=== SUPPLIED TEXT ===
OpenTelemetry & Distributed Tracing

Firebase Crashlytics and Firebase Performance Monitoring cover 80% of Android teams. For the remaining 20% — or any app talking to backend microservices — OpenTelemetry (OTel) is the industry standard for traces, metrics, and logs. Vendor-neutral. Ship to Honeycomb, Datadog, Grafana Tempo, New Relic, or self-hosted Jaeger — all via the same SDK.

Why OpenTelemetry

Firebase-only

Limitations

Crashes are isolated — no trace context
Performance monitoring is auto-traces only (HTTP, screen render)
No way to correlate client traces with backend
Vendor lock-in
Limited metric / dimension cardinality
Hard to debug "slow checkout" across 6 backend services

OpenTelemetry

Benefits

Unified traces: client → API gateway → service A → DB
Typed spans with attributes, events, status
Custom metrics (p50/p99 histograms, counters)
===
▸ **PROBLEM DETAILS**: Resume the overview of OpenTelemetry and distributed tracing above, starting right after its last line.
=== DATA SHOWN ===
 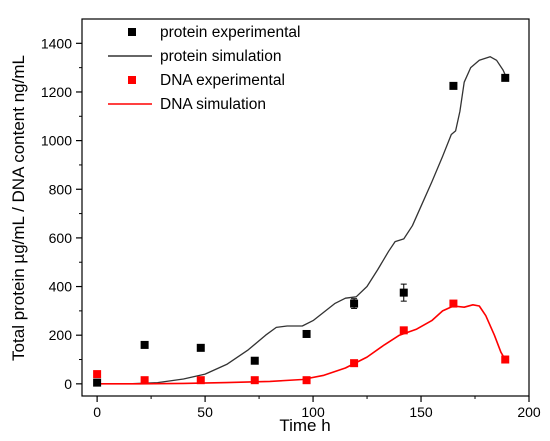 What do you see at coordinates (56, 92) in the screenshot?
I see `y-tick-label: 1200` at bounding box center [56, 92].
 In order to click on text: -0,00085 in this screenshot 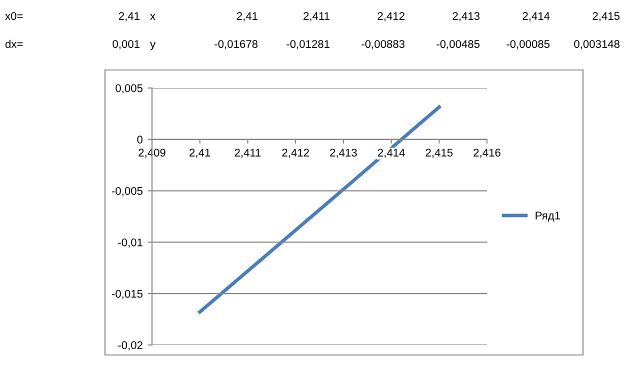, I will do `click(528, 45)`.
===
▸ **ANSWER TO THE EXERCISE**:
Vendor-neutral OTLP export
Structured logs with trace correlation
Standard semantic conventions

Setup

// libs.versions.toml
opentelemetry = "1.45.0"
otel-android = "0.9.0-alpha"

opentelemetry-api            = { module = "io.opentelemetry:opentelemetry-api", version.ref = "opentelemetry" }
opentelemetry-sdk            = { module = "io.opentelemetry:opentelemetry-sdk", version.ref = "opentelemetry" }
opentelemetry-exporter-otlp  = { module = "io.opentelemetry:opentelemetry-exporter-otlp", version.ref = "opentelemetry" }
opentelemetry-android        = { module = "io.opentelemetry.android:android-agent", version.ref = "otel-android" }

@Singleton
class OtelProvider @Inject constructor(
    @ApplicationContext private val context: Context
) {
    val openTelemetry: OpenTelemetry by lazy {
        OpenTelemetrySdk.builder()
            .setTracerProvider(
                SdkTracerProvider.builder()
                    .setResource(Resource.create(Attributes.builder()
                        .put(ServiceAttributes.SERVICE_NAME, "myapp-android")
                        .put(ServiceAttributes.SERVICE_VERSION, BuildConfig.VERSION_NAME)
                        .put("device.model", Build.MODEL)
                        .put("device.api_level", Build.VERSION.SDK_INT.toLong())
                        .put("build.type", BuildConfig.BUILD_TYPE)
                        .build()))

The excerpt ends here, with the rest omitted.